## Extrato de dados
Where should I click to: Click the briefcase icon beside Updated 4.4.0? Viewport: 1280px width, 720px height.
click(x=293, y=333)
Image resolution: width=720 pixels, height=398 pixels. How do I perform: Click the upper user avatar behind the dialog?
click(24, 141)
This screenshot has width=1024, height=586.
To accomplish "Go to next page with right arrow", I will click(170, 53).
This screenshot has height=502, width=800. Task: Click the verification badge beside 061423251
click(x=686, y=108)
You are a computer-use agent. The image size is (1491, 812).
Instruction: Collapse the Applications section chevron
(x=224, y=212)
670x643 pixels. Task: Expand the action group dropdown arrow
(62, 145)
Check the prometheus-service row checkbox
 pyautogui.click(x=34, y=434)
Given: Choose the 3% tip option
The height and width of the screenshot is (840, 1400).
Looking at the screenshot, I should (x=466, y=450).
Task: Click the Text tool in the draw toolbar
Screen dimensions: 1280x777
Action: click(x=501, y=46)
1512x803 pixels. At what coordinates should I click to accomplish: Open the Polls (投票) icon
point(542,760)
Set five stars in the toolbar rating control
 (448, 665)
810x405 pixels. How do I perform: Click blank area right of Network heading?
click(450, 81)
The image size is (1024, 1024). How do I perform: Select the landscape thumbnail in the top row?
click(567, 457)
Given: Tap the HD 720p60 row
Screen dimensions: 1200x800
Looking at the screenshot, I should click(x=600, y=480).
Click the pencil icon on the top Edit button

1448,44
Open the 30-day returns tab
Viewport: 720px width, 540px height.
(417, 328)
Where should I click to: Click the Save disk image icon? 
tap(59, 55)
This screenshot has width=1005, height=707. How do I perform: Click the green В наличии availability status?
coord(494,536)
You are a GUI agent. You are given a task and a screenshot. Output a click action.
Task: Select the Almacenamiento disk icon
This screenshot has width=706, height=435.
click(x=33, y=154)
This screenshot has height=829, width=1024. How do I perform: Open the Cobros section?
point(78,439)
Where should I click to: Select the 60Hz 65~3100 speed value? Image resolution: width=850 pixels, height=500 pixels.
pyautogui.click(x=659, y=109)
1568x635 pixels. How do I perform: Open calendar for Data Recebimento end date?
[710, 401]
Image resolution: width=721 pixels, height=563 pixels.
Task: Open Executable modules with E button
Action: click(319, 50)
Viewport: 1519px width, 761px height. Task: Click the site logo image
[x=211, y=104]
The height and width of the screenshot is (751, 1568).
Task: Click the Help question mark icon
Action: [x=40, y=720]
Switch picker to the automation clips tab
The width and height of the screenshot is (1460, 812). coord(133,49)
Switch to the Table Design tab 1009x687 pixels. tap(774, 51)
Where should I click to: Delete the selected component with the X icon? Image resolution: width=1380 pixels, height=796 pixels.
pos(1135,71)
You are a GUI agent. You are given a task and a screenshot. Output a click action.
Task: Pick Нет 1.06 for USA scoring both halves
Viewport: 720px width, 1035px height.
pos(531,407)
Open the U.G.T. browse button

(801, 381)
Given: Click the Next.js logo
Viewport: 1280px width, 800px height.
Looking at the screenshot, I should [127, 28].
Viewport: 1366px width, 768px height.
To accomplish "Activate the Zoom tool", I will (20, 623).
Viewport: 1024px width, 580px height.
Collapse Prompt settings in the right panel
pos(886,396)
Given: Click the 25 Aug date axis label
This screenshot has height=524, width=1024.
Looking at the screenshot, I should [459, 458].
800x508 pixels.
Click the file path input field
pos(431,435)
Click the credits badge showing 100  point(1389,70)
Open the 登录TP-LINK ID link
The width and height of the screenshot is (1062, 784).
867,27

## Instruções e requisitos
Indique todas as linhas dos dados acima em que aparece a palavra "button", reproduzindo cada uma delas por inteiro.

## Resultado a seguir
Click the pencil icon on the top Edit button
Task: Open Executable modules with E button
Open the U.G.T. browse button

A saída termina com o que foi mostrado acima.